Exercise aim → Each line of the records containing "green" is to be copied out and returned.

Materials provided →
BEGIN

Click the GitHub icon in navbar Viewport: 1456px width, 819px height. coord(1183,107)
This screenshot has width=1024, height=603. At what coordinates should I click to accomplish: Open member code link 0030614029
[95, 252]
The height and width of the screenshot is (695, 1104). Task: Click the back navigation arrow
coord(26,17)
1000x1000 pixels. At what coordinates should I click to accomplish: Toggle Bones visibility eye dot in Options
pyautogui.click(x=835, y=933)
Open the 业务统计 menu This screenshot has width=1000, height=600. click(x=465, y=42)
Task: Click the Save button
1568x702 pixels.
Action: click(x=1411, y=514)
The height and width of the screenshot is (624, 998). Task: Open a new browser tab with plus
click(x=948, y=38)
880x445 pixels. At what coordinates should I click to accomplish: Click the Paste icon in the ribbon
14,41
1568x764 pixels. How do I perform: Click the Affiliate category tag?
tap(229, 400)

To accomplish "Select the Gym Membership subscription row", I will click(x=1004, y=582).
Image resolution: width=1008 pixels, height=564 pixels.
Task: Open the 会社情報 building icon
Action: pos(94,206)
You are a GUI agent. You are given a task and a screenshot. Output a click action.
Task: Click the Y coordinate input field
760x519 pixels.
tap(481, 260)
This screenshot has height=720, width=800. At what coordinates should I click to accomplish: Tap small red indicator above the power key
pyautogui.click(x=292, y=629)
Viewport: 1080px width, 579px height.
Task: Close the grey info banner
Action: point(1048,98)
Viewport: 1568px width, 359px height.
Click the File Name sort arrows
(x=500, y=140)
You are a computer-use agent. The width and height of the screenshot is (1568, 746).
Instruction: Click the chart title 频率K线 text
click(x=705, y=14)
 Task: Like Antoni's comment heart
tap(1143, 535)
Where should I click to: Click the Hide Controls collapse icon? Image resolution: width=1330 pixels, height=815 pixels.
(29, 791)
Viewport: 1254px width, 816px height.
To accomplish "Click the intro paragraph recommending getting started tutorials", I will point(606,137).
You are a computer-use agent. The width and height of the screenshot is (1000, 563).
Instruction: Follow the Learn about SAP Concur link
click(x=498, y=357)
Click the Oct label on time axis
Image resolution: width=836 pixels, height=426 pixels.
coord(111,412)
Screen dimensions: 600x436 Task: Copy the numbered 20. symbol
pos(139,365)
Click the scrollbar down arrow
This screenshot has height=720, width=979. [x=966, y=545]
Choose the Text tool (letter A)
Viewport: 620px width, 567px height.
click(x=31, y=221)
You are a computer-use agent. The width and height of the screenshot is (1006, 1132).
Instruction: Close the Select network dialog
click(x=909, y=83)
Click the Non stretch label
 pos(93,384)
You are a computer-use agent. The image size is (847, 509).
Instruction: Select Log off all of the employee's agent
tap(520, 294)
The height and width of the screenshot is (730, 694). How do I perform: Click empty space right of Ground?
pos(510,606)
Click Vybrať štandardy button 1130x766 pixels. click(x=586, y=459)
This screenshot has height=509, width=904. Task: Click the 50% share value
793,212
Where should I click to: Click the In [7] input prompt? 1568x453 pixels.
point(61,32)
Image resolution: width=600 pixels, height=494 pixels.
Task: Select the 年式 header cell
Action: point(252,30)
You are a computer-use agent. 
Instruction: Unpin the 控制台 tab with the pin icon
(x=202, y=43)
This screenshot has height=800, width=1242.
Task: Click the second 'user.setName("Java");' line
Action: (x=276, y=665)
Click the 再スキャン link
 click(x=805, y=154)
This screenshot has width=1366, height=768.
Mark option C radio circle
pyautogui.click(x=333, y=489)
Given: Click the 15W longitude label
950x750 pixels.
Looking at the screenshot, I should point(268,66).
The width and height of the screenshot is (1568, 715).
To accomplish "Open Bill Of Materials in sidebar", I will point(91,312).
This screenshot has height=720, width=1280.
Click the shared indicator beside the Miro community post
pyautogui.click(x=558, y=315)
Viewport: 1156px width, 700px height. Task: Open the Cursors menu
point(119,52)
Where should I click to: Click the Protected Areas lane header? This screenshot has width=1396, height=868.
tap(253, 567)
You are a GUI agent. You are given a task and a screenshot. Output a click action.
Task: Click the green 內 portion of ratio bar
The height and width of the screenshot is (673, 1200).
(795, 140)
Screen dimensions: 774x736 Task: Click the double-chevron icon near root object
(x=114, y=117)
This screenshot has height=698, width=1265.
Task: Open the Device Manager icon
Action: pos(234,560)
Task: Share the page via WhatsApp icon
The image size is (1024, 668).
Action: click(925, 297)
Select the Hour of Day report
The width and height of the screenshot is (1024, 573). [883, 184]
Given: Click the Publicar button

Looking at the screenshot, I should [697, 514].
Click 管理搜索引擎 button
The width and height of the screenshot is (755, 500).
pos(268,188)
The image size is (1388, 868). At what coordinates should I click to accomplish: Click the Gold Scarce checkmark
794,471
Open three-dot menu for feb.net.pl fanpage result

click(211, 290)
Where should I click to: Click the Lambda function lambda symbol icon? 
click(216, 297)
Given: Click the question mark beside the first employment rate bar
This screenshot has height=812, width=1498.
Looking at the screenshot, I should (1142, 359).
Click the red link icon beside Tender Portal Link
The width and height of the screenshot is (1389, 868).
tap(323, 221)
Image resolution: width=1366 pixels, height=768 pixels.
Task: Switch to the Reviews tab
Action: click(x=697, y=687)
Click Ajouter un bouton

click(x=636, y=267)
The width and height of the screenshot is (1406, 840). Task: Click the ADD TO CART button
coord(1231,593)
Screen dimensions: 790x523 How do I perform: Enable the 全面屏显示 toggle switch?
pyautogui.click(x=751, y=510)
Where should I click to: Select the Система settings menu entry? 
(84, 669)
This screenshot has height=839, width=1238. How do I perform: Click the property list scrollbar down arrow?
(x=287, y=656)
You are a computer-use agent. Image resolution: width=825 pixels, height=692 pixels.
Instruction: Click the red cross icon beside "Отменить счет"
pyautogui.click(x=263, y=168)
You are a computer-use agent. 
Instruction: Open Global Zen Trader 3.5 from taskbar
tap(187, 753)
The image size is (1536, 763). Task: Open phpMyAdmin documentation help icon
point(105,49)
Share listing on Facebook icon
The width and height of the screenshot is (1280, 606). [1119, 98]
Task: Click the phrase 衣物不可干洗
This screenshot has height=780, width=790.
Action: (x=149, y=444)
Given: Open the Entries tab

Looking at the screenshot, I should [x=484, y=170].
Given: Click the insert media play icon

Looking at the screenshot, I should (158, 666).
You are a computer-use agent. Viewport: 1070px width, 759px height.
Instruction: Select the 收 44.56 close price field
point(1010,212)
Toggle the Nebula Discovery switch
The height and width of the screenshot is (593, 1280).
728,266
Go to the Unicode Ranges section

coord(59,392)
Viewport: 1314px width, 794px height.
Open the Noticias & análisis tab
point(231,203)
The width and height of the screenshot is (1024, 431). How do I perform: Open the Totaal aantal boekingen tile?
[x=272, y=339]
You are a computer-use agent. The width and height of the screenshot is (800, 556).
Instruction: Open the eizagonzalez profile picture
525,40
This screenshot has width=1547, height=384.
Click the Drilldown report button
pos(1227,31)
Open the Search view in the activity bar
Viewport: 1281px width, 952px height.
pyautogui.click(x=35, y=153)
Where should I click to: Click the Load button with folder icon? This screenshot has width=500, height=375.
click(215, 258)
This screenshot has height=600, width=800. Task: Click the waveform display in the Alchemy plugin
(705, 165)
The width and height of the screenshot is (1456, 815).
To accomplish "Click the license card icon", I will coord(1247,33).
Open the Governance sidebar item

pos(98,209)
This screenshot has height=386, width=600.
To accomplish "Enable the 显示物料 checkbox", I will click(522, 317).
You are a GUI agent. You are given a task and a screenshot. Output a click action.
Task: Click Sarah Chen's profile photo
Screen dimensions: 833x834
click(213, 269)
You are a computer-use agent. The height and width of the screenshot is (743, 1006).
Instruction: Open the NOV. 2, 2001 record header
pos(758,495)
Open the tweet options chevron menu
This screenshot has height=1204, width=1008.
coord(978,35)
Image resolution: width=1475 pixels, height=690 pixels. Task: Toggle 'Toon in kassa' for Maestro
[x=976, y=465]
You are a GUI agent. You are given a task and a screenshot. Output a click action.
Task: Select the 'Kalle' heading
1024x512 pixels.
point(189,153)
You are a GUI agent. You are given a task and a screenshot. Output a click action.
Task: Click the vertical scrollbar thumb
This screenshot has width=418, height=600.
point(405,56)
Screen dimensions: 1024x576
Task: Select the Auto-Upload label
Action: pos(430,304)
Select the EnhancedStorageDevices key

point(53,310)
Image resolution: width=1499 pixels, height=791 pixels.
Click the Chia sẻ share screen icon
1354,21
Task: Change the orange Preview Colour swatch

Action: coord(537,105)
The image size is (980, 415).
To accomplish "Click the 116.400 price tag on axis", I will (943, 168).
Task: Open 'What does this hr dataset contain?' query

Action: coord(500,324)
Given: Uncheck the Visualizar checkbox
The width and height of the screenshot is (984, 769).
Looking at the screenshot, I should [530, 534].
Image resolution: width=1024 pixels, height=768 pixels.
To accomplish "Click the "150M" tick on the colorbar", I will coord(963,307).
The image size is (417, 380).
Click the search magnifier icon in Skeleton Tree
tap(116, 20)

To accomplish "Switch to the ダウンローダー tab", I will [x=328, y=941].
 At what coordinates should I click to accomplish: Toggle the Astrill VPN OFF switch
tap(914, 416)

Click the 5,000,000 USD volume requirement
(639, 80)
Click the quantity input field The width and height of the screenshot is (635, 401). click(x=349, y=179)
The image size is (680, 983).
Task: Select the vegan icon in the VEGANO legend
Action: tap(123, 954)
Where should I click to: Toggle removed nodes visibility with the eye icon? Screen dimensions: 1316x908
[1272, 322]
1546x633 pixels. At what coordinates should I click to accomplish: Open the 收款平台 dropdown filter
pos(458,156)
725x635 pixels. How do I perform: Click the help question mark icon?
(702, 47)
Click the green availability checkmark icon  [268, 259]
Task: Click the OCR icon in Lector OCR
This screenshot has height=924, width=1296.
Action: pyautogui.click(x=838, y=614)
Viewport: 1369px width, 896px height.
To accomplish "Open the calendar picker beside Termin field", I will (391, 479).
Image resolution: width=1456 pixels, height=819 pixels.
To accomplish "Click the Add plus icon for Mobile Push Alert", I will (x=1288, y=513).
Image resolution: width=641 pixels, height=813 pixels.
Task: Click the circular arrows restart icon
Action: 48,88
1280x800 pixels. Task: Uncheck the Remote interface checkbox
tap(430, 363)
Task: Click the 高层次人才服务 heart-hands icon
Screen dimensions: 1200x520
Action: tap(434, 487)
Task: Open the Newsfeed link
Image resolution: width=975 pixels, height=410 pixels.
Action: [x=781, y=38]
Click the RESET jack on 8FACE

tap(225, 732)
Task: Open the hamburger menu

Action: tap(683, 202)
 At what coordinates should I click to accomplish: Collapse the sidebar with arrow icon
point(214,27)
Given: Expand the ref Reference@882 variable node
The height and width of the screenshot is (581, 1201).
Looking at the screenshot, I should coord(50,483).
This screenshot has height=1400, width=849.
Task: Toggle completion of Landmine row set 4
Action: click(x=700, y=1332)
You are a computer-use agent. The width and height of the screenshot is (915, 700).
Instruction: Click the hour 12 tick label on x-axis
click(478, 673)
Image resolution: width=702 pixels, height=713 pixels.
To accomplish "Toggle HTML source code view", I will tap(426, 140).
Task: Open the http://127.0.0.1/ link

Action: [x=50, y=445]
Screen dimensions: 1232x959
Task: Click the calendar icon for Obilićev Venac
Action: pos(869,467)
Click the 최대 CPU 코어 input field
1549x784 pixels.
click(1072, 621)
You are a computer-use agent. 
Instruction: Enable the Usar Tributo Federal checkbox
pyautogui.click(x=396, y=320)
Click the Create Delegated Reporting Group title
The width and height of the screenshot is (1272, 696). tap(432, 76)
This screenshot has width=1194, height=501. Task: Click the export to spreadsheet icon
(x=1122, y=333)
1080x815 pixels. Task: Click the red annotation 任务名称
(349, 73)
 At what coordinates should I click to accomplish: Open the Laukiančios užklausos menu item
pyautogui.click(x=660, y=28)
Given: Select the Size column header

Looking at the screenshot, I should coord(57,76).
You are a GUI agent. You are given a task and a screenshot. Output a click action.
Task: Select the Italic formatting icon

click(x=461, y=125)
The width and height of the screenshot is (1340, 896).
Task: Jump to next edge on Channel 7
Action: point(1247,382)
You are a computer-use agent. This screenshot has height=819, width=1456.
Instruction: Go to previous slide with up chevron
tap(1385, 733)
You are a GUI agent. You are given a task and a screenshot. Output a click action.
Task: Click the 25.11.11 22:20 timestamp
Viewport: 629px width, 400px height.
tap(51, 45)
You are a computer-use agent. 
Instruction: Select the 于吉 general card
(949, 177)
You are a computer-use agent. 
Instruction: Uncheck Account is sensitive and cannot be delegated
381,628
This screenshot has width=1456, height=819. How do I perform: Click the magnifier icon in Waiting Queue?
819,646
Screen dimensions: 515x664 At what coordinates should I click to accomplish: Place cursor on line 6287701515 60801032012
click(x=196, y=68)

END

Task result →
Task: Click the green 內 portion of ratio bar
Click the green availability checkmark icon  [268, 259]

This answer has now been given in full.